New in version 0.4.0.

Abstract base class for all splitters. The abstract methods are an implementation detail; this class is exported only for isinstance() and typing purposes and should not be subclassed by users.

Splitter and its subclasses are generic in AnyStr; i.e., they should be written in type annotations as SplitterClass[AnyStr], SplitterClass[str], or SplitterClass[bytes], as appropriate.

feed(data: AnyStr) None[source]

Split input data. Any segments or separators extracted can afterwards be retrieved by calling get() or getall().

Raises

SplitterClosedError – if close() has already been called on this splitter

get() AnyStr[source]

Retrieve the next unfetched item that has been split from the input.

Raises

SplitterEmptyError – if there are no items currently available

property nonempty: bool

Whether a subsequent call to get() would return an item

getall() list[AnyStr][source]

Retrieve all unfetched items that have been split from the input

split(data: AnyStr, final: bool = False) list[AnyStr][source]

Split input data and return all items thus extracted. Set final to True if this is the last chunk of input.

Note that, if a previous call to feed() was not followed by enough calls to get() to retrieve all items, any items left over from the previous round of input will be prepended to the list returned by this method.

Raises

SplitterClosedError – if close() has already been called on this splitter

close() None[source]

Indicate to the splitter that the end of input has been reached. No further calls to feed() or split() may be made after calling this method unless reset() or setstate() is called in between.

Depending on the internal state, calling this method may cause more segments or separators to be split from unprocessed input; be sure to fetch them with get() or getall().

property closed: bool

Whether close() has been called on this splitter

reset() None[source]

Reset the splitter to its initial state, as though a new instance with the same parameters were constructed

getstate() SplitterState[source]

Retrieve a representation of the splitter’s current state

setstate(state: SplitterState) None[source]

Restore the state of the splitter to the what it was when the corresponding getstate() call was made

itersplit(iterable: Iterable) Iterator[source]

Feed each element of iterable as input to the splitter and yield each item produced.

None of the splitter’s other methods should be called while iterating over the yielded values.

The splitter’s state is saved & reset before processing the iterable, and the saved state is restored at the end.

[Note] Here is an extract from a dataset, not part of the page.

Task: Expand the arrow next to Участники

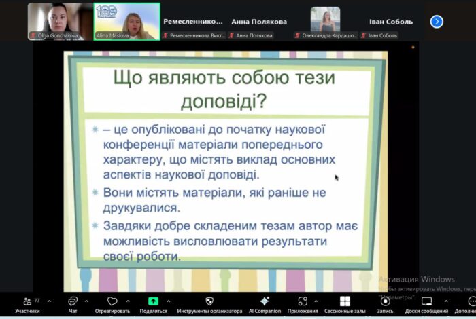Action: (49, 301)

If you break out of the resulting iterator early, the splitter will be in an undefined state unless & until you reset it.

async aitersplit(aiterable: AsyncIterable) AsyncIterator[source]

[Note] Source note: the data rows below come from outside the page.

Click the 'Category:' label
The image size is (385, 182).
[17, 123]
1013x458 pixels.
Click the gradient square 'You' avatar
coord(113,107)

Like itersplit(), but for asynchronous iterators

class linesep.ParagraphSplitter(retain: bool = False, translate: bool = True)[source]

New in version 0.5.0.

A splitter that splits segments terminated by one or more blank lines (i.e., lines containing only a line ending), where lines are terminated by the ASCII newline sequences "\n", "\r\n", and "\r".

Parameters
  • retain (bool) – Whether to include the trailing newlines in split items (True) or discard them (False, default)

  • translate (bool) – Whether to convert all newlines (both trailing and internal) to "\n" (True, default) or leave them as-is (False)

class linesep.PrecededSplitter(separator: AnyStr, retain: bool = False)[source]

New in version 0.4.0.

A splitter that splits segments preceded by a given string.

A separator at the beginning of the input simply starts the first segment, and a separator at the end of the input creates an empty trailing segment. Two adjacent separators always create an empty segment between them.

Parameters
  • separator (AnyStr) – The string to split the input on

  • retain (bool) – Whether to include the separators in split items (True) or discard them (False, default)

Raises

ValueError – if separator is an empty string

class linesep.SeparatedSplitter(separator: AnyStr, retain: bool = False)[source]

New in version 0.4.0.

A splitter that splits segments separated by a given string.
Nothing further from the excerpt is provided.